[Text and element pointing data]

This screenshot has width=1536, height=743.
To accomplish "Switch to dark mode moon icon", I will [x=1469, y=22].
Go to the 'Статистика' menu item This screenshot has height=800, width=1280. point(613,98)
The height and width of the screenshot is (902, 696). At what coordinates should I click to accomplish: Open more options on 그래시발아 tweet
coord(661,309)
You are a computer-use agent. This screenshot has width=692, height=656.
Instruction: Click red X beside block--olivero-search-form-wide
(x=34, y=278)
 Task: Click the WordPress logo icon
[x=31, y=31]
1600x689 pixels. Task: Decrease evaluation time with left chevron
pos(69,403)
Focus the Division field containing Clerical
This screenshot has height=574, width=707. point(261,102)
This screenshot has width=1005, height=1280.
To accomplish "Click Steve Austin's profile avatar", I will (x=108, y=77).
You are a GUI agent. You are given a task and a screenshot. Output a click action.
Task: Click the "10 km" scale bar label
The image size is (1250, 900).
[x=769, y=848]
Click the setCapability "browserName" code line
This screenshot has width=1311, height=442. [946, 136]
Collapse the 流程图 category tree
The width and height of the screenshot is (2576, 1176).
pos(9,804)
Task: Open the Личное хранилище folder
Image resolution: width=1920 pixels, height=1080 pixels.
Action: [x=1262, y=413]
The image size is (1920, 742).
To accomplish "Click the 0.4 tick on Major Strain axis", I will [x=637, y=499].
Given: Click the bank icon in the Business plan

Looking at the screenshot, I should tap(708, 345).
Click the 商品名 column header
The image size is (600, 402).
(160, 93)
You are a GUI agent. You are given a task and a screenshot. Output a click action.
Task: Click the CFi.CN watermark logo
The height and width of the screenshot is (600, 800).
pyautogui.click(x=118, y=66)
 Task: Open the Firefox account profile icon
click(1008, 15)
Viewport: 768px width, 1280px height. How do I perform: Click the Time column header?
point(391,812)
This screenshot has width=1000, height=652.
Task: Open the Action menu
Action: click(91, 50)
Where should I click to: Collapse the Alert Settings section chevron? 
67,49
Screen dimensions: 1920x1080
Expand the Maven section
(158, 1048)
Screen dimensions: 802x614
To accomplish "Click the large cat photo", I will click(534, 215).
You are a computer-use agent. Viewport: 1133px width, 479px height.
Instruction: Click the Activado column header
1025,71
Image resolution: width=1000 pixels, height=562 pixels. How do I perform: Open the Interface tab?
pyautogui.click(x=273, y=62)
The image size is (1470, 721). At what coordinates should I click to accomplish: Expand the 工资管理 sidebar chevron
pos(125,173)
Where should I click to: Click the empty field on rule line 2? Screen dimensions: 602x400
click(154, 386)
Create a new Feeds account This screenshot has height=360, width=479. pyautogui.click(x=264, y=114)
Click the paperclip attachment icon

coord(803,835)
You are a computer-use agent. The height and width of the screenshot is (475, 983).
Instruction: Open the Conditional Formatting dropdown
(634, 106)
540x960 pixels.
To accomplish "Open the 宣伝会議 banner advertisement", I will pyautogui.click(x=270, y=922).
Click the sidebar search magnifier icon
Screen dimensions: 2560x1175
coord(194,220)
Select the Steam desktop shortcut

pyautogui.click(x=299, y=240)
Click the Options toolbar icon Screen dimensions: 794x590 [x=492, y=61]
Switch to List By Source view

§ WHAT YOU WILL DO:
Find each line in the data above that includes the string "column" and copy those lines in full.

§ OUTPUT FOR THIS TASK:
Click the 商品名 column header
Viewport: 768px width, 1280px height. How do I perform: Click the Time column header?
Instruction: Click the Activado column header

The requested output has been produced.